For acceptance testing of new equipment, IEC 60076-3 typically specifies PD limits around 100–300 pC at 1.3×Un — well above the measurement floor.
Online sensitivity
Online PD systems typically have higher noise floors due to operational interference:
- HFCT in clean substation environment: 5–20 pC equivalent (after calibration against known PD source)
- HFCT in noisy industrial environment: 50–200 pC equivalent
- UHF in GIS: very low for in-band signals, but quantitative comparison difficult
- Acoustic on transformer tank: highly position-dependent, generally 100+ pC equivalent for confident detection
The “equivalent” qualifier matters. Online sensors detect PD-related signals, but converting those to apparent charge values requires assumptions about the propagation path, calibration source, and signal processing. The numbers are useful for trending but not directly comparable to IEC 60270 calibrated measurements.
What this means in practice
If your goal is detecting PD activity above 100 pC, both methods will work. Online monitoring catches it continuously; offline testing catches it during the test window.
If your goal is detecting PD activity below 50 pC, offline testing is significantly more reliable. Online detection at this level requires very clean signal environments and sophisticated noise discrimination.
If your goal is detecting PD activity that only happens under specific conditions (high load, high temperature, harmonic stress), online monitoring is the only practical method. Offline testing only sees what happens during the test.
Calibration: Where They Diverge Most
Calibration is the largest practical difference between online and offline.
Offline calibration
Per IEC 60270, calibration is performed by injecting a known charge across the EUT terminals before the test. The measurement system scales its readings to this known input. Subsequent PD measurements are quantitatively traceable to the calibration source.

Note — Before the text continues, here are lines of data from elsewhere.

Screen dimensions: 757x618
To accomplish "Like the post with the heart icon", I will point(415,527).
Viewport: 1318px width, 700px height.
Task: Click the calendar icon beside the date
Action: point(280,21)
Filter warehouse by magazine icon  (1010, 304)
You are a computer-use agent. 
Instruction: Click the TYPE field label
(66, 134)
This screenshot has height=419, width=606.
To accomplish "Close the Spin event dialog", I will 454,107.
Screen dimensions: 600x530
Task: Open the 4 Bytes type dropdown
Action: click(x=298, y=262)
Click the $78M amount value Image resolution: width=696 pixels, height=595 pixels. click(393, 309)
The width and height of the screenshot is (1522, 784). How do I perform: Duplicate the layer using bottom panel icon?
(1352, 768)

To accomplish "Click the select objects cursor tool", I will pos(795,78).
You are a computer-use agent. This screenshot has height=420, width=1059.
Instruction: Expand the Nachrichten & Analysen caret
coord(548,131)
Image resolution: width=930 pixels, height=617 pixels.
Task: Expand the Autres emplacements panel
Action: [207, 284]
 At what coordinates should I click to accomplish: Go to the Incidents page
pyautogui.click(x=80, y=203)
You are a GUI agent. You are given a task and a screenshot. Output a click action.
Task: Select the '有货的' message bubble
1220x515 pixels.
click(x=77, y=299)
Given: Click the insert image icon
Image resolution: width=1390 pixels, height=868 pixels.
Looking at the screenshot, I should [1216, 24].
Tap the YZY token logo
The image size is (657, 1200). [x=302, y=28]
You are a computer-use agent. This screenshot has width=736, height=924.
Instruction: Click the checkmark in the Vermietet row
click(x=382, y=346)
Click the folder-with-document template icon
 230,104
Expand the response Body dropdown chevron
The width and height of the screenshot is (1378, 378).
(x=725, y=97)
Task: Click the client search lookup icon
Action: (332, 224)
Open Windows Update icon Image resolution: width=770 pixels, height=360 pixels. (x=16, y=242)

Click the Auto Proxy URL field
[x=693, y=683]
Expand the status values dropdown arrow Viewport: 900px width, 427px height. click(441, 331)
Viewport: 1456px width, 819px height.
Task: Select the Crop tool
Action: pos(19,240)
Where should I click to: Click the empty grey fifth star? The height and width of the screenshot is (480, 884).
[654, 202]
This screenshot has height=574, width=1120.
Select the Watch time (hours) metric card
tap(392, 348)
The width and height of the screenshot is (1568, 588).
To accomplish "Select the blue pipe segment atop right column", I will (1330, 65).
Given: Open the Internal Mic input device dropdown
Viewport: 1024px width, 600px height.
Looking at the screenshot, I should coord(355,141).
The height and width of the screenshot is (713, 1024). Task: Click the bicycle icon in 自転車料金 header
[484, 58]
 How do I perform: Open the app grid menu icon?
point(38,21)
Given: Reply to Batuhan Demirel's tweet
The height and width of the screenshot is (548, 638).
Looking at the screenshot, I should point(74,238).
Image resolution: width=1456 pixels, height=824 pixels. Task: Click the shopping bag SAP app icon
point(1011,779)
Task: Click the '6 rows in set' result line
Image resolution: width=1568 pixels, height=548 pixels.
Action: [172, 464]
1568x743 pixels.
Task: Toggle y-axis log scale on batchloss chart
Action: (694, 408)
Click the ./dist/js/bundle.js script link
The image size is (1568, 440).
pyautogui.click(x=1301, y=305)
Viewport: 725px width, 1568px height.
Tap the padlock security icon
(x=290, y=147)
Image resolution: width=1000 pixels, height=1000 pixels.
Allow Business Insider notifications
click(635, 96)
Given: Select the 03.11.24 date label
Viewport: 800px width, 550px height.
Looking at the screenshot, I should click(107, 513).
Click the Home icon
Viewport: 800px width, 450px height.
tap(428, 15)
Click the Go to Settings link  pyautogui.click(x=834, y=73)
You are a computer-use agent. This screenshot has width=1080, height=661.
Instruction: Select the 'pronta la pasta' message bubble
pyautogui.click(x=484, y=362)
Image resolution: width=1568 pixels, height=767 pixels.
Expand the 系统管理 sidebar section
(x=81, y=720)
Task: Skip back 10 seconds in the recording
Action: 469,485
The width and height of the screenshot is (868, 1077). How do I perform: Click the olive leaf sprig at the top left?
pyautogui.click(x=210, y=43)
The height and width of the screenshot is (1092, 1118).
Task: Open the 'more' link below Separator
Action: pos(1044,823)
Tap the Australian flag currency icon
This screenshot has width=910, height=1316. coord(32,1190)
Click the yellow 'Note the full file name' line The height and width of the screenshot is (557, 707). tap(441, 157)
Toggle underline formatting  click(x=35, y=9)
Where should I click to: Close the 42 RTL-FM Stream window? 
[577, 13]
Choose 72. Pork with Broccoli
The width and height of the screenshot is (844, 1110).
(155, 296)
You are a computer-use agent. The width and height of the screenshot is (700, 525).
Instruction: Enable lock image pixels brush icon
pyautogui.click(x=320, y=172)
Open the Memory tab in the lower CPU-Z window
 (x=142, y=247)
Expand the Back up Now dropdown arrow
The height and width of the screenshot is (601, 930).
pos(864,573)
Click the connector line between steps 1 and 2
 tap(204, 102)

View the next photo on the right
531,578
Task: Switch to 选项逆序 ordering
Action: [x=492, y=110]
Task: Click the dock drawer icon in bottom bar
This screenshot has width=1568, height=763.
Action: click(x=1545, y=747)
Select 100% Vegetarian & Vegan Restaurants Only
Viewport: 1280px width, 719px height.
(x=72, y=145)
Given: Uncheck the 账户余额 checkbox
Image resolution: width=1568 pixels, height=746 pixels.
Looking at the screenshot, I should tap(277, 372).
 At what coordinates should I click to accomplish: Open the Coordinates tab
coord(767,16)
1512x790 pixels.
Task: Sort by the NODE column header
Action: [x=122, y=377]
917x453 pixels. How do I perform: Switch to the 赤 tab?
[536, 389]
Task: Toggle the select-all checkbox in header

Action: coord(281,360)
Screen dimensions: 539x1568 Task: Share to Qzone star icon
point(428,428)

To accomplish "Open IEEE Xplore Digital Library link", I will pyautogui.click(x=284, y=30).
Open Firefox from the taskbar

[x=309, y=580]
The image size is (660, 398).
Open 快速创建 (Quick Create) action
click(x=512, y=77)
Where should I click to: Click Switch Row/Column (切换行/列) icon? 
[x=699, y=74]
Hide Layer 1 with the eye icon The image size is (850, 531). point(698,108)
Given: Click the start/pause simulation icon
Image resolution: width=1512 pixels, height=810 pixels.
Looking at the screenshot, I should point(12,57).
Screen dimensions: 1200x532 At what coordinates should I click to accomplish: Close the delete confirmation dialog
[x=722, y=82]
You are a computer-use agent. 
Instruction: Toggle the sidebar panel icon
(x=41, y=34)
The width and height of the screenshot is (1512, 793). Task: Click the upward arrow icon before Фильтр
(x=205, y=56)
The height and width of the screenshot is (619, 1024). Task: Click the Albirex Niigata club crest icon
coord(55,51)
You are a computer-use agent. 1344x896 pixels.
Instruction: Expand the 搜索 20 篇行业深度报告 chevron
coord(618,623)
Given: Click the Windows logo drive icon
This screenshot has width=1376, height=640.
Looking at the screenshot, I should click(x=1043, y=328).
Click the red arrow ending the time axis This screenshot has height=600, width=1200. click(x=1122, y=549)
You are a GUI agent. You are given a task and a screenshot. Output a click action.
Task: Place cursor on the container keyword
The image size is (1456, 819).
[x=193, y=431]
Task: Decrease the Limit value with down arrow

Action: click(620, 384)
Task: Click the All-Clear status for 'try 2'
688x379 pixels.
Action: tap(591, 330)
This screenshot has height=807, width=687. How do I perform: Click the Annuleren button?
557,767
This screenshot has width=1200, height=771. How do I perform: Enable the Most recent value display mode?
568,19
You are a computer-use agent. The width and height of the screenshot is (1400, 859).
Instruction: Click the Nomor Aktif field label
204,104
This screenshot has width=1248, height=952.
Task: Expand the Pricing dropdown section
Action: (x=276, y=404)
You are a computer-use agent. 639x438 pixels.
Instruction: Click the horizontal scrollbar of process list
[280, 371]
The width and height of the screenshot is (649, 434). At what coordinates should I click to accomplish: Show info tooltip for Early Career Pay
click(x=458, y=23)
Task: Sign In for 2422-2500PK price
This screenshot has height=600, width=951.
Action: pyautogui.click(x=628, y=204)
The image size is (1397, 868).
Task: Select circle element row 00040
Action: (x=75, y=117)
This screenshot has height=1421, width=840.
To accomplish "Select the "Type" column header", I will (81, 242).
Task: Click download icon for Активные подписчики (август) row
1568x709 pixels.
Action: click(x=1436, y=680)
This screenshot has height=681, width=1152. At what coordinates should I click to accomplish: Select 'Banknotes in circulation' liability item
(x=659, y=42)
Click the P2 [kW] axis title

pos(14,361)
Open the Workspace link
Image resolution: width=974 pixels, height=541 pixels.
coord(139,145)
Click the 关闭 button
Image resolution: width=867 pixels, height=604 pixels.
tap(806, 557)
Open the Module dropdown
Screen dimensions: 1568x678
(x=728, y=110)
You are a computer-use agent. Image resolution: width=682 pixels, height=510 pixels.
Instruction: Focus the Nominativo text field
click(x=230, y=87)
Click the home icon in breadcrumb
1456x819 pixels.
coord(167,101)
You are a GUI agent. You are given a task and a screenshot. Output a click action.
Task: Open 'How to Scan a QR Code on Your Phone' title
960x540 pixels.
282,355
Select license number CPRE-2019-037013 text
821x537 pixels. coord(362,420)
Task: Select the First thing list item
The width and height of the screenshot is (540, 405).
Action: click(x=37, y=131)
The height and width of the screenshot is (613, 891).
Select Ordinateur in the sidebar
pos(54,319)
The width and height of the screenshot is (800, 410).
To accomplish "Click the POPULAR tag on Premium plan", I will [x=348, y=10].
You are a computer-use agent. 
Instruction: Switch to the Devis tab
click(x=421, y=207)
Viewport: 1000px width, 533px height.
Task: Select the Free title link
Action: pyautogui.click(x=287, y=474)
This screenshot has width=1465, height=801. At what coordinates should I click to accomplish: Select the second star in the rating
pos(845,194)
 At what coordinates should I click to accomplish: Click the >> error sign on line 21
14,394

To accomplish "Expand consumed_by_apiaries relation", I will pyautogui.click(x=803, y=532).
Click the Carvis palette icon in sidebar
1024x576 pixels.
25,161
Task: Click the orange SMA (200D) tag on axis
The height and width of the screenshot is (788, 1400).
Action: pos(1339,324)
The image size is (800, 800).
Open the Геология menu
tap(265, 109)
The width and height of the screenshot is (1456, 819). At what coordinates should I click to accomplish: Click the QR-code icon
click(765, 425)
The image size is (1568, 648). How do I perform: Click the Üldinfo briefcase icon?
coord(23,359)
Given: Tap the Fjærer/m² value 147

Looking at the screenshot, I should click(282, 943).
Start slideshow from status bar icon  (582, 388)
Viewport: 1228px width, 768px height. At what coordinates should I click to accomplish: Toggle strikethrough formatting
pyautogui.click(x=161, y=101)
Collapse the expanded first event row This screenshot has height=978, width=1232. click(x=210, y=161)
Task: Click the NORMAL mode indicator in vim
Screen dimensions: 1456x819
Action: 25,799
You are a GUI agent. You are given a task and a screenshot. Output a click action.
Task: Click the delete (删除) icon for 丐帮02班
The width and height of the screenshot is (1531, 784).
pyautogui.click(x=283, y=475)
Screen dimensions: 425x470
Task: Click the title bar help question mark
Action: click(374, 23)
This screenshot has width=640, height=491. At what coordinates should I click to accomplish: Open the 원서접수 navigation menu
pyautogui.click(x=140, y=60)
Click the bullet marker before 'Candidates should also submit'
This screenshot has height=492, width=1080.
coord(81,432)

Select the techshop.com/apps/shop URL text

Standard calibration values: 5 pC, 10 pC, 50 pC, 100 pC, 500 pC, 1000 pC, 10000 pC.
Calibration uncertainty per IEC 60270 is typically ≤10% for properly maintained equipment. This means a measurement reported as “200 pC” actually represents 180–220 pC with high confidence.
This calibration is what makes offline measurements:
- Comparable across different test instruments
- Comparable to type test data
- Suitable for acceptance against quantitative standards
- Defensible in disputes
Online calibration
Online measurements are typically not calibrated to apparent charge in the IEC 60270 sense. Instead:
- Sensitivity is verified through pulse injection on test conductors
- Trending is established against equipment-specific baselines
- Relative changes are tracked rather than absolute values
A vendor might report online PD as “150 mV equivalent” or “−40 dBm” or use proprietary scaling. These values are useful within a single system over time but don’t translate directly across systems or to offline calibrated measurements.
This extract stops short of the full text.